* **TASK REQUIREMENTS**
A bare number is all that is needed: how many lines below contain the string "will"?

* **GIVEN INFORMATION**
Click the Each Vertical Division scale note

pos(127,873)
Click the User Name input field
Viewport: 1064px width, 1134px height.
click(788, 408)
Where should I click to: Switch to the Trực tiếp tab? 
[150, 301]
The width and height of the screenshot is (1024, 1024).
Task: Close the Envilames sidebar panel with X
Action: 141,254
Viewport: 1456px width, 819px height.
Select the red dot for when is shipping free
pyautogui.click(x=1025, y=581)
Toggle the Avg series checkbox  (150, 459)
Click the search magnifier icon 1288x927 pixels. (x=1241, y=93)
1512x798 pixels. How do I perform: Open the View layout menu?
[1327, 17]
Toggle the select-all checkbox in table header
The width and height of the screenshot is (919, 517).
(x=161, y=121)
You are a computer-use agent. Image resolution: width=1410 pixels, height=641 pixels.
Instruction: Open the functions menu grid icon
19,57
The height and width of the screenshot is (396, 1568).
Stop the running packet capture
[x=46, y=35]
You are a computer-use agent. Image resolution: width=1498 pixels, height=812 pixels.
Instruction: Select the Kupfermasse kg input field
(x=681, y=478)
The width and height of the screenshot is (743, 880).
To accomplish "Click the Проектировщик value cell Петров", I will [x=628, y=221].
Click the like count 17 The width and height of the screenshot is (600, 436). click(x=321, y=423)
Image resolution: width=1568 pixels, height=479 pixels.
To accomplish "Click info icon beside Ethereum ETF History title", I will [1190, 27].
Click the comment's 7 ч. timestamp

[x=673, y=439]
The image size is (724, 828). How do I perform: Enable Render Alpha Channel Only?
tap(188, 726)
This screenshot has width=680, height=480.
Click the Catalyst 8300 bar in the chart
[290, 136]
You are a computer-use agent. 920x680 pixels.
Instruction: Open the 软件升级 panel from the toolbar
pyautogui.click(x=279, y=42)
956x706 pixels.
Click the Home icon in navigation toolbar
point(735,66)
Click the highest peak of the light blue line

* **OUTPUT FOR THIS TASK**
2